Hinweis: Bitte beachtet, dass Carsharing-Fahrzeuge nur auf Stellplätzen an unseren Mobilitätsstationen abgestellt werden dürfen, die mit einem Carsharing-Schild gekennzeichnet sind. Gibt es ein Zusatzschild, zum Beispiel „Anbieter A“, dürfen dort nur Fahrzeuge dieses Anbieters abgestellt werden. Ohne Zusatzschild ist der Stellplatz für alle Carsharing-Fahrzeuge und Carsharing-Varianten nutzbar.

Diese reservierten Stellplätze erleichtern das Parken, verringern die Parkplatzsuche und können damit auch Parksuchverkehr reduzieren. Carsharing verschärft die Parkplatzsuche also nicht automatisch – im Gegenteil: Gut platzierte Carsharing-Stellplätze können dazu beitragen, Parkvorgänge zu bündeln und den Zugang zum Angebot zu verbessern.

Vorurteil 5: Man ist flexibler mit dem eigenen Auto

Dieses Vorurteil stimmt nur teilweise. Natürlich steht ein eigenes Auto jederzeit direkt vor der Tür, wenn ein privater Stellplatz vorhanden ist. Carsharing funktioniert anders, kann aber je nach Situation sogar noch flexibler sein.

Ein großer Vorteil ist, dass nicht immer dasselbe Fahrzeug genutzt werden muss. Je nach Anlass kann das passende Auto gewählt werden: ein kleines Fahrzeug für kurze Wege, ein größeres Auto für Einkäufe oder Gepäck, ein Transporter für Umzüge oder ein Fahrzeug für Wochenend- und Urlaubsfahrten. Beim eigenen Auto ist man dagegen dauerhaft auf ein Modell festgelegt.

Beim stationsbasierten Carsharing lassen sich Fahrzeuge bis zu 365 Tage im Voraus reservieren. Das ist besonders praktisch für planbare Fahrten, zum Beispiel Ausflüge, Termine, größere Erledigungen oder Reisen. Nutzer*innen wissen bereits vorher, welches Fahrzeug sie wann und wo abholen können.

Beim free-floating Carsharing steht eher die spontane Nutzung im Vordergrund. Fahrzeuge können flexibel im Geschäftsgebiet gefunden, gebucht und nach der Fahrt wieder im entsprechenden Geschäftsgebiet des Anbieters abgestellt werden. Freefloating eignet sich also besonders für kurzfristige Fahrten im Alltag.

Natürlich gibt es auch Einschränkungen, insbesondere bei spontaner Nutzung: Ein passendes Fahrzeug ist nicht immer genau dort verfügbar, wo es gerade gebraucht wird, vor allem zu nachfragestarken Tageszeiten.
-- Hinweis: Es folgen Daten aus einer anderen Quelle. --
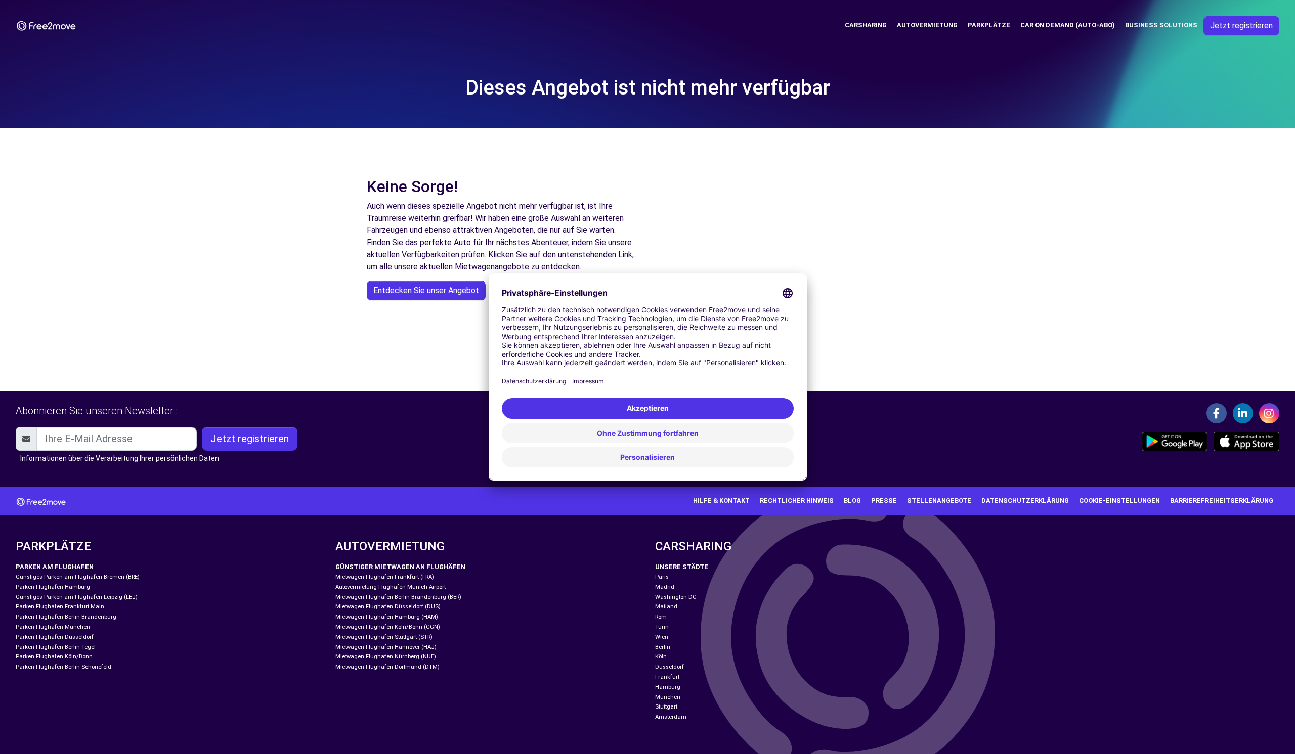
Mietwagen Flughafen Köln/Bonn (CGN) (387, 627)
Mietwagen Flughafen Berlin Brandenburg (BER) (398, 597)
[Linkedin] (1243, 413)
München (667, 697)
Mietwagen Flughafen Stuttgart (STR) (384, 637)
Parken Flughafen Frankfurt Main (60, 606)
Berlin (662, 647)
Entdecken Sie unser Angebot (426, 290)
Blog (852, 500)
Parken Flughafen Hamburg (53, 587)
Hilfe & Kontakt (721, 500)
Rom (661, 617)
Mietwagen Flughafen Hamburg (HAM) (386, 617)
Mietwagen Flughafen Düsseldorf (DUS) (388, 606)
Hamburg (667, 687)
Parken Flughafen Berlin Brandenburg (66, 617)
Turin (662, 627)
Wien (661, 637)
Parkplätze (989, 25)
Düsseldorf (669, 667)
Dafür entfallen viele Verpflichtungen eines eigenen Autos, etwa Wartung, Versicherung, Reparaturen oder die dauerhafte Parkplatzsuche.

Carsharing bedeutet daher nicht automatisch weniger Flexibilität. Es ist eine andere Form von Flexibilität: Man besitzt nicht dauerhaft ein Fahrzeug, kann aber je nach Bedarf unterschiedliche Fahrzeuge nutzen, spontan oder geplant. Gerade für Menschen, die nicht täglich ein Auto benötigen, kann das sehr praktisch sein.

Das zeigt der Faktencheck

Viele Vorurteile rund um Carsharing entstehen durch fehlende Nutzungserfahrung, Verallgemeinerungen oder durch falsche Interpretationen von zum Beispiel freistehenden Carsharing-Stellplätzen.

In der Realität ist Carsharing mittlerweile jedoch ein sehr gut funktionierendes Angebot, dass insbesondere als Ergänzung zu anderen Mobilitätsangeboten dient und in vielen Szenarien eine echte Alternative zum privaten Auto sein kann – besonders im urbanen Raum und bei gelegentlicher Nutzung.

Quellenverzeichnis:

[1] Carsharing-Statistik 2026 bcs Bundesverband Carsharing e.V.